• [Materials provided]
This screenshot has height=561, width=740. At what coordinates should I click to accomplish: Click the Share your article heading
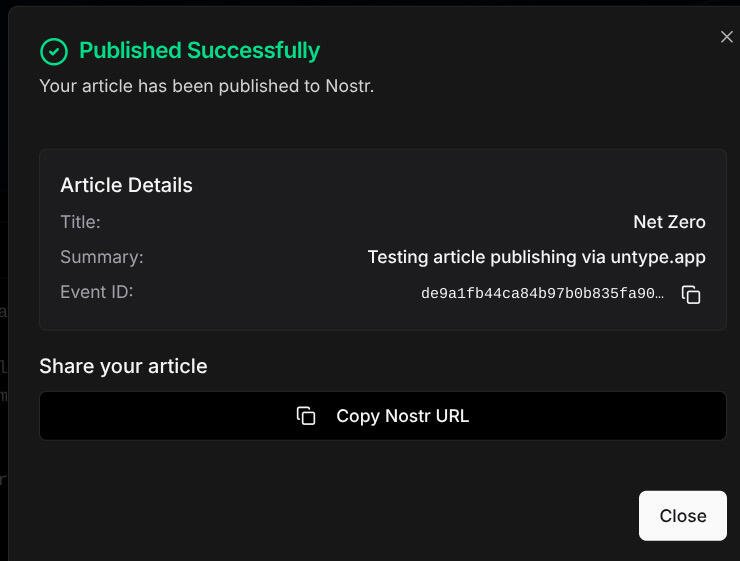click(x=123, y=366)
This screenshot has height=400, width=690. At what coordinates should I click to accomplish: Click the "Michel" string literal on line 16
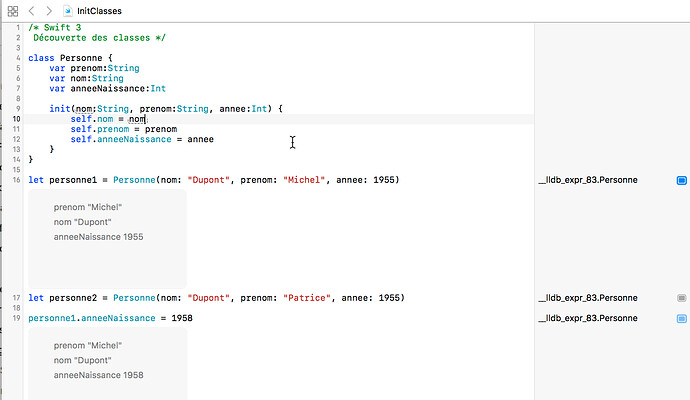click(x=304, y=180)
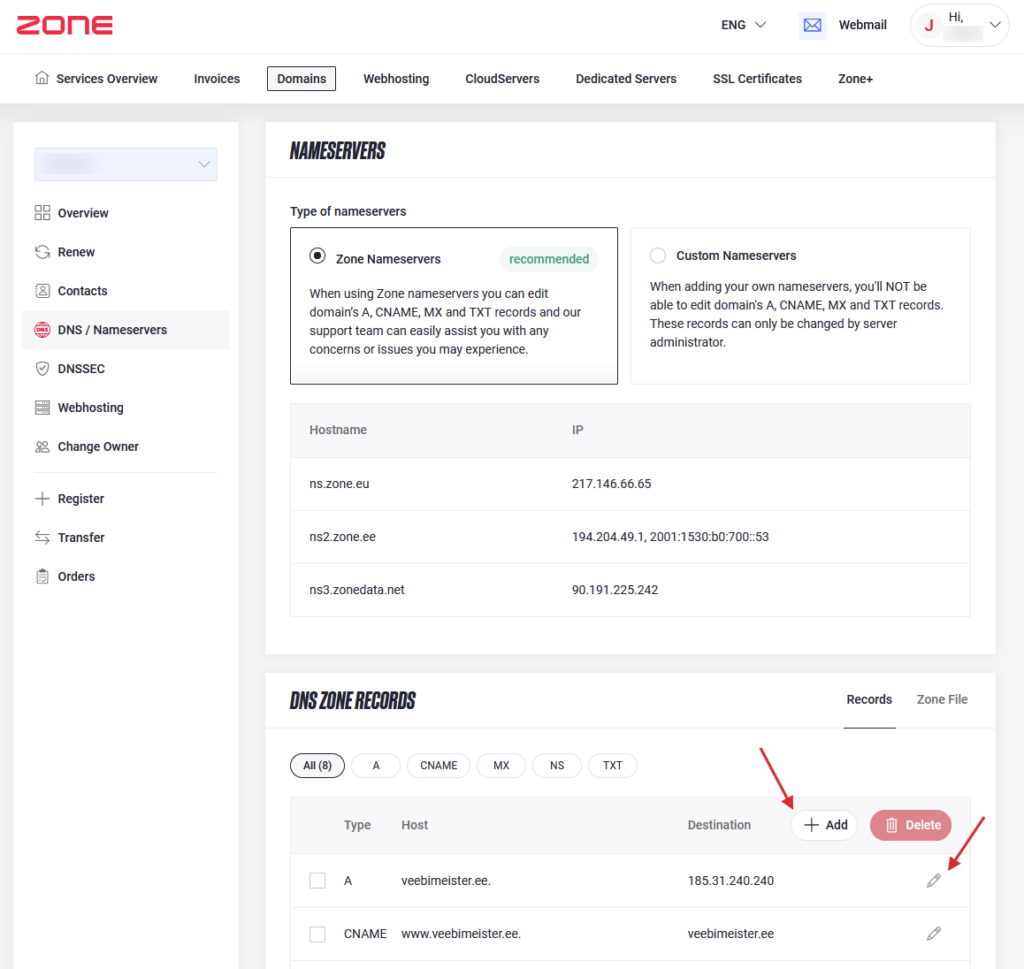Click the Transfer arrows icon
Image resolution: width=1024 pixels, height=969 pixels.
[42, 538]
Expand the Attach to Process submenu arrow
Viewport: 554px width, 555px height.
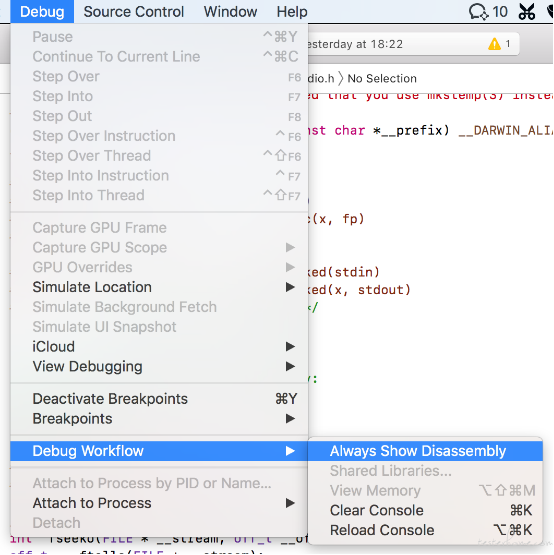(290, 503)
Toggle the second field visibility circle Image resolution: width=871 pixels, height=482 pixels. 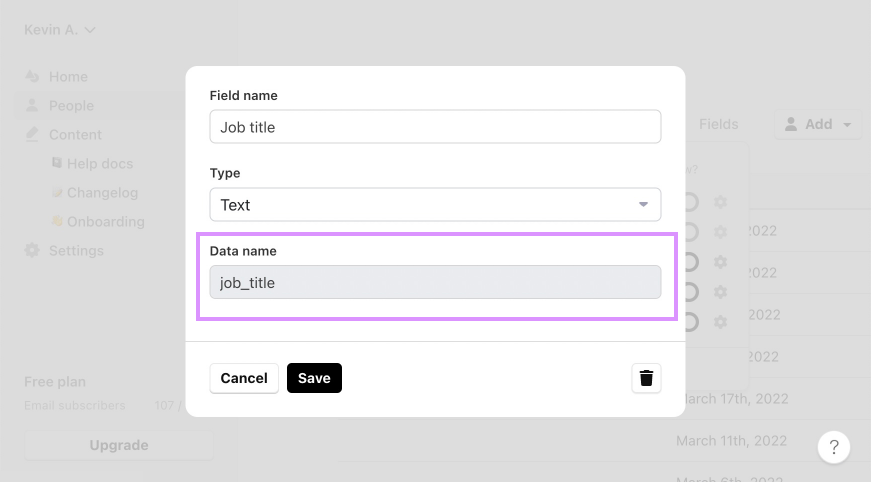pos(690,232)
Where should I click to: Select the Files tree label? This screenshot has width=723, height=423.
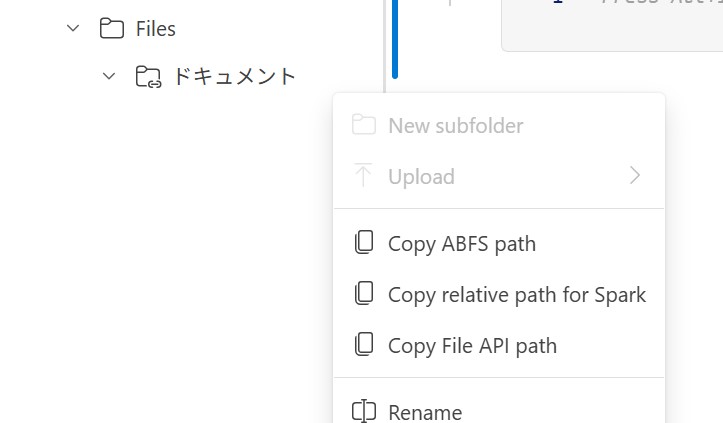[x=155, y=29]
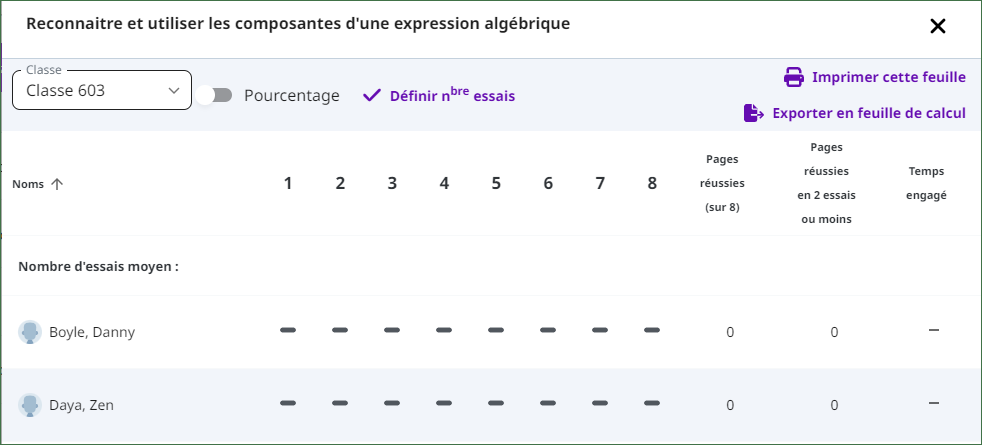Click the checkmark icon beside Définir nbre essais

pos(372,96)
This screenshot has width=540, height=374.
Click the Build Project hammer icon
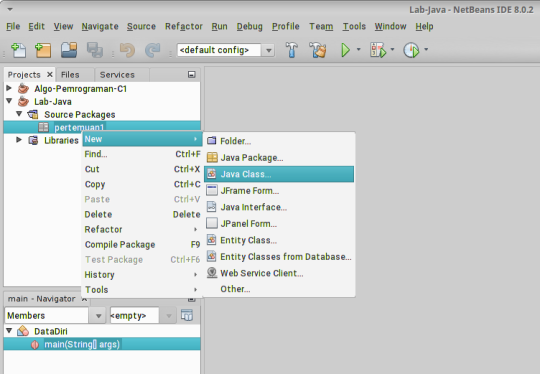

• [What you are asked to do]
Exactly the lines from the one with "Where should I" through the end of the listing above are to be repeated, with no pictures.

• [Task result]
Where should I click to: Select the Files tree label? This screenshot has width=723, height=423.
[x=155, y=29]
Click the checkmark icon beside Définir nbre essais

pos(372,96)
This screenshot has width=540, height=374.
Click the Build Project hammer icon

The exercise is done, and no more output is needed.